**PROBLEM TO SOLVE**
For the material below, output exactly the span from the line with "FRONIUS (353, 897)" to the line with "SOLAREDGE (362, 968)", including both, and nothing besides.

**DATASET**
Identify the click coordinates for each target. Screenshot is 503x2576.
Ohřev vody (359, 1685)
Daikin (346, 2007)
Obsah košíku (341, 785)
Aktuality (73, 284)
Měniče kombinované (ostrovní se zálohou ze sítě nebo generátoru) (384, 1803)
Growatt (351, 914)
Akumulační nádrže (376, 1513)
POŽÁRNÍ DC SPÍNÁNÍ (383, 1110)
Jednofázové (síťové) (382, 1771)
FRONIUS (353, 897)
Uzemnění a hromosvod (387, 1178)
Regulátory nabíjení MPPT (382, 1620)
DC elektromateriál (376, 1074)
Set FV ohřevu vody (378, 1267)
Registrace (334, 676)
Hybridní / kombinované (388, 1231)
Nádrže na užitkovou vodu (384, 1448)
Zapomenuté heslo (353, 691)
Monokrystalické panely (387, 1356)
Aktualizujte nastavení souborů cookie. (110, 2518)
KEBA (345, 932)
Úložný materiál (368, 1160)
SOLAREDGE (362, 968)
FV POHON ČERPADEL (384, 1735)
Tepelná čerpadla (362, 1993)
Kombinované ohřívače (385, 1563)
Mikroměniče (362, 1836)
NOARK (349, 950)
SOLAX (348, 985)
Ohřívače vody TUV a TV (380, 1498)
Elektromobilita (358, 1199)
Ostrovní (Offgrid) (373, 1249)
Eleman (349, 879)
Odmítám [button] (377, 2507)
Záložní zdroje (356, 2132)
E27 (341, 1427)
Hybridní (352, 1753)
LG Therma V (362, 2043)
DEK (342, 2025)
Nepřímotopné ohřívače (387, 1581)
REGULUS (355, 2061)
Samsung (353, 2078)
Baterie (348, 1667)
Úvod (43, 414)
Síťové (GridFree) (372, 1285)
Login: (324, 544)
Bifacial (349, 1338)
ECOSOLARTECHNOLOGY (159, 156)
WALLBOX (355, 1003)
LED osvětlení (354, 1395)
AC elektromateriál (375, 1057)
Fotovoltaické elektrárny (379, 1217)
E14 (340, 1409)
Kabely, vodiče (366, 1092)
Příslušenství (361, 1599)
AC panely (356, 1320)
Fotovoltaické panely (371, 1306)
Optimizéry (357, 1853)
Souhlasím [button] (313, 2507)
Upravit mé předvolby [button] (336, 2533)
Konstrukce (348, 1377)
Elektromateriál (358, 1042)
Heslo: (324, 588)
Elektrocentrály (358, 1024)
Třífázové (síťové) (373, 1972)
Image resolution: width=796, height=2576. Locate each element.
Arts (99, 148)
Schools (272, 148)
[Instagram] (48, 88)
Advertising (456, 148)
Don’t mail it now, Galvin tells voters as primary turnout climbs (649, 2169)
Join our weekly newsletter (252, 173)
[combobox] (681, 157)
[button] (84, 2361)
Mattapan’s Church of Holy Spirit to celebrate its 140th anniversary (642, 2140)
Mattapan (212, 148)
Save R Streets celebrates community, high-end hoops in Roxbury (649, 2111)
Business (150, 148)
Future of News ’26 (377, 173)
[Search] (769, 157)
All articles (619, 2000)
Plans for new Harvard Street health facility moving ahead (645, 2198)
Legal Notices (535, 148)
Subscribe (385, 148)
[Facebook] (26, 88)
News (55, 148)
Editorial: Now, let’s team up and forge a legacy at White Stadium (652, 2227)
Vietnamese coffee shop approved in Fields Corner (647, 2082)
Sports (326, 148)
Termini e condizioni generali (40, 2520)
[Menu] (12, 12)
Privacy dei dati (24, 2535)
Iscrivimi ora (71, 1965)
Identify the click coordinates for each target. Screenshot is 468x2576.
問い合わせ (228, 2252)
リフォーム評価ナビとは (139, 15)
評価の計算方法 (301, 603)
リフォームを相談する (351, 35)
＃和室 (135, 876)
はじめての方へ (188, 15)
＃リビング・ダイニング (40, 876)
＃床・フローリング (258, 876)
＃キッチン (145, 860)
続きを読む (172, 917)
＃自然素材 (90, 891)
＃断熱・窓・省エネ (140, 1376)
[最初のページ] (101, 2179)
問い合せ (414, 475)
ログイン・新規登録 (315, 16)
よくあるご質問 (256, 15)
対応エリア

**ANSWER SECTION**
FRONIUS (353, 897)
Uzemnění a hromosvod (387, 1178)
Regulátory nabíjení MPPT (382, 1620)
DC elektromateriál (376, 1074)
Set FV ohřevu vody (378, 1267)
Registrace (334, 676)
Hybridní / kombinované (388, 1231)
Nádrže na užitkovou vodu (384, 1448)
Zapomenuté heslo (353, 691)
Monokrystalické panely (387, 1356)
Aktualizujte nastavení souborů cookie. (110, 2518)
KEBA (345, 932)
Úložný materiál (368, 1160)
SOLAREDGE (362, 968)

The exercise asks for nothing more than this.